A team of international researchers has developed a new machine learning tool to enable the detection of dangerous emerging strains of Salmonella even before the occurrence of an outbreak.

Led by a scientist at the UK-based Wellcome Sanger Institute , the team included researchers from New Zealand’s University of Otago and German Helmholtz Institute for RNA-based Infection Research.

The tool is said to speed up the process of identifying the genetic changes associated with new invasive types of Salmonella that are of concern to public health.

“The researchers created the machine learning tool to gain better insights into mutations that can determine if an emerging strain of Salmonella enterica will cause food poisoning or severe infection.”
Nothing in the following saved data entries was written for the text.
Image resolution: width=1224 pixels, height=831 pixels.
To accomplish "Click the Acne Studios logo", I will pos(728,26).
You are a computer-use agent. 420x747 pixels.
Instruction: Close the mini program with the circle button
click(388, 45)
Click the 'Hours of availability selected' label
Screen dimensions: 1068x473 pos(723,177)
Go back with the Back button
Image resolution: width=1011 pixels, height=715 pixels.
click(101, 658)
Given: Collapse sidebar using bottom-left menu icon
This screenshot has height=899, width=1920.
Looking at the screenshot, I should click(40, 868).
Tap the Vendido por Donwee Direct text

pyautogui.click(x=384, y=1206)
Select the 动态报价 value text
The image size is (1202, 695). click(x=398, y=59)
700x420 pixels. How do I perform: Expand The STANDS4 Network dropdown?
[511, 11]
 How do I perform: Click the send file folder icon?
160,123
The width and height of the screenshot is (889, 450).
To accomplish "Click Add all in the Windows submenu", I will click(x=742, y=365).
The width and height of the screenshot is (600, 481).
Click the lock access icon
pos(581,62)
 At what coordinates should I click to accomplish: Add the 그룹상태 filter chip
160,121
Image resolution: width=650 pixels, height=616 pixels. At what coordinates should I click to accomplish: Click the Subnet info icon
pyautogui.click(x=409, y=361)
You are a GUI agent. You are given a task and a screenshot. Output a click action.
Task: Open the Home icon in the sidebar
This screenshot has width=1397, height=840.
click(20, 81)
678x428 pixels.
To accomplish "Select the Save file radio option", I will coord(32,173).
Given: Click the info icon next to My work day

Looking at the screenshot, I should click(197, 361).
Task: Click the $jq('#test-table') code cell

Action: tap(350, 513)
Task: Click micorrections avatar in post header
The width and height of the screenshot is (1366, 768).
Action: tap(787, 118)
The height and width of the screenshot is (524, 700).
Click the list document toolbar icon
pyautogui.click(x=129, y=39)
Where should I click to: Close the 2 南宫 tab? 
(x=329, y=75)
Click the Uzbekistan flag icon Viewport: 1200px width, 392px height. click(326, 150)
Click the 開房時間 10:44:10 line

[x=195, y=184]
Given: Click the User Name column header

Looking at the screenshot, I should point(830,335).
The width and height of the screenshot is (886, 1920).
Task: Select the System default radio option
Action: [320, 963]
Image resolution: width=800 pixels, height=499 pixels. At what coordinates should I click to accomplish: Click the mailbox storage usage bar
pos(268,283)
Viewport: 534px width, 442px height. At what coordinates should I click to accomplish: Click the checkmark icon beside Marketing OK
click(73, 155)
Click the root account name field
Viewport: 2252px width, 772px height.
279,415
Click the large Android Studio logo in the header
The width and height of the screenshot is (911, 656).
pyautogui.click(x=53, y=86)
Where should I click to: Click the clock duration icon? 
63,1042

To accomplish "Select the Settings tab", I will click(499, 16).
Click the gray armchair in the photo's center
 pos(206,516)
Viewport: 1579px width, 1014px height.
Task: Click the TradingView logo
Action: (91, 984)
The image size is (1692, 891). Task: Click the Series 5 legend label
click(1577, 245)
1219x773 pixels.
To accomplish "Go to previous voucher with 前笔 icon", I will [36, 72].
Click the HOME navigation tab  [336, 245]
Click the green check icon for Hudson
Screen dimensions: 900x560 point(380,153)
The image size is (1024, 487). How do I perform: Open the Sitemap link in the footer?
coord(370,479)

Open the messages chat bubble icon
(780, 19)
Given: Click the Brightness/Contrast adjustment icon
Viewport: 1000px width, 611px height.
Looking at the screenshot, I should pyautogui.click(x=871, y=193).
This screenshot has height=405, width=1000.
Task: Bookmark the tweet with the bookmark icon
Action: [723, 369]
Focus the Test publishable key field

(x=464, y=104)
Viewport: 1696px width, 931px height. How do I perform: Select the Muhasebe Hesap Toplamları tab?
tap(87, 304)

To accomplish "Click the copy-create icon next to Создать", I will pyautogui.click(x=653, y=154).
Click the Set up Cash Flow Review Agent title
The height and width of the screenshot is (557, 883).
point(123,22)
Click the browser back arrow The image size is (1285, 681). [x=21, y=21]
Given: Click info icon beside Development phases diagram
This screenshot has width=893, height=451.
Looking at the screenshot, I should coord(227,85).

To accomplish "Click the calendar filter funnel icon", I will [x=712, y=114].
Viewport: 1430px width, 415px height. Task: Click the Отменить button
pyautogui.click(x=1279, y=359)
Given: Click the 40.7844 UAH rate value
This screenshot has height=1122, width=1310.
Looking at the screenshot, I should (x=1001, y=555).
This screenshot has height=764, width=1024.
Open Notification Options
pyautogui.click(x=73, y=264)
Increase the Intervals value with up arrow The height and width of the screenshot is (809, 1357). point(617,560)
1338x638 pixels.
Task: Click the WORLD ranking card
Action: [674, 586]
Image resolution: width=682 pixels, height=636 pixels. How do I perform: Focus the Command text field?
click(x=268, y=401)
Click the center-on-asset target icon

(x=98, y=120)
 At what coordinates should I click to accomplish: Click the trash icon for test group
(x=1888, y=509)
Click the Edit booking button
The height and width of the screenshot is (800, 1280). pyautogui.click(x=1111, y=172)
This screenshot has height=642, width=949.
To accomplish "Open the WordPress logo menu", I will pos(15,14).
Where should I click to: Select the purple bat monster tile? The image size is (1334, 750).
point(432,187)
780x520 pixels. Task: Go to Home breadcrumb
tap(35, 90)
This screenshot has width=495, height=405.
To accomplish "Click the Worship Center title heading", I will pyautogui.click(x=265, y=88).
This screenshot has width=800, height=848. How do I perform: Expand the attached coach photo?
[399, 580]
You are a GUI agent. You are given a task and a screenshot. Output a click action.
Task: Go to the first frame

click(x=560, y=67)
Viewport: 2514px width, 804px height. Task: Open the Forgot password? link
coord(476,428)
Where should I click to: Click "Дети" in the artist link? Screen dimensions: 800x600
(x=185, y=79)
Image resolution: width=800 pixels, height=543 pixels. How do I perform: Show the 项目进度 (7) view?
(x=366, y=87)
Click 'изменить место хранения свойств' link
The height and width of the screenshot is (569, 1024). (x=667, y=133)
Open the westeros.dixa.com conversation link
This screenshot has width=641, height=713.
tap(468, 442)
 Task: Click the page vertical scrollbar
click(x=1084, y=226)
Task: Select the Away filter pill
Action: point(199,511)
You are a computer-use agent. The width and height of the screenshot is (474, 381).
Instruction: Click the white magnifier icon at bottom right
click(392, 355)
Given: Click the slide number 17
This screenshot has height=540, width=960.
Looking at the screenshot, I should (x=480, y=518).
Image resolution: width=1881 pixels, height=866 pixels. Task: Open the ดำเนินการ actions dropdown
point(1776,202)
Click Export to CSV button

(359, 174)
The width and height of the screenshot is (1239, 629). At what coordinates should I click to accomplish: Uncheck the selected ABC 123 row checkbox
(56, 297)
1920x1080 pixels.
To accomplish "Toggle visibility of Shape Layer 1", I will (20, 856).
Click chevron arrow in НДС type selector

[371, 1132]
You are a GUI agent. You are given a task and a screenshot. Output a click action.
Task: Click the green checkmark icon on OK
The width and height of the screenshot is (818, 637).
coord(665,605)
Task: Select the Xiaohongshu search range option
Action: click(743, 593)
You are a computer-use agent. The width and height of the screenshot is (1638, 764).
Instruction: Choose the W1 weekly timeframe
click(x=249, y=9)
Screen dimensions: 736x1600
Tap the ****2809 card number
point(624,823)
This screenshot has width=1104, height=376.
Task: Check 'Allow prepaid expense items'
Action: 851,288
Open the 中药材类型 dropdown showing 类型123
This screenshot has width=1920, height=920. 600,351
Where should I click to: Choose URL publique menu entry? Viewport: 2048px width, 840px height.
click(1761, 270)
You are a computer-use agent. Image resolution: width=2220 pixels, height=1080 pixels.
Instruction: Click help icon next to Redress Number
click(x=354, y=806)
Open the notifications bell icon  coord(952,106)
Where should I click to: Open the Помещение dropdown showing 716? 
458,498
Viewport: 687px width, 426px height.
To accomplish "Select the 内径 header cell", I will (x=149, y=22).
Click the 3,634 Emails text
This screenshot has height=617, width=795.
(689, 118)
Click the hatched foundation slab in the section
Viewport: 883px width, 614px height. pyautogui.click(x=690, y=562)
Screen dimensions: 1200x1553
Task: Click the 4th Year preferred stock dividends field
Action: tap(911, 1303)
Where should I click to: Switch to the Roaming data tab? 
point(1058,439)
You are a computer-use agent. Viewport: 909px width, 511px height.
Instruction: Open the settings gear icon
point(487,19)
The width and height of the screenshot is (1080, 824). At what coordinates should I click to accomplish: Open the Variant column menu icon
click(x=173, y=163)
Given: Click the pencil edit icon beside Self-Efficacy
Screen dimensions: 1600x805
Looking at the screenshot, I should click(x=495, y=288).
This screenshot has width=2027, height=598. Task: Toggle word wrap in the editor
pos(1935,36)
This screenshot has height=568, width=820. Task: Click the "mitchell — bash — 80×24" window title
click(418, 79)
It can provide an alternative for existing genetic adaptation detection approaches that are considered time-consuming and mostly require manual interference to identify emerging bacteria strains.

The researchers created the machine learning tool to gain better insights into mutations that can determine if an emerging strain of Salmonella enterica will cause food poisoning or a severe infection.

They used old lineages of evolutionarily distinct Salmonella, including seven gastrointestinal strains and six invasive infection-causing bacteria, to train the tool.

The model is said to have successfully identified around 200 genes that help in detecting whether the bacterium will lead to food poisoning or is better adapted to cause a more invasive condition.

Wellcome Sanger Institute researcher Dr Nicole Wheeler said: “Using this tool, we can tackle massive data sets and get results in seconds.

“Ultimately, this work will have a big impact on the surveillance of dangerous bacteria in a way we haven’t been able to before, not only in hospital wards but at a global scale.”

Upon testing with currently emerging Salmonella strains in Sub-Saharan Africa, the tool was able to accurately indicate two dangerous types from a pool of common infections.

The tool further identified genetic changes that allowed the bacterium strains to adapt and become more invasive. This capability is expected to aid in the development of more effective therapies.

In addition to Salmonella, the model can be used to investigate other factors such as emerging antibiotic resistance in any bacterium.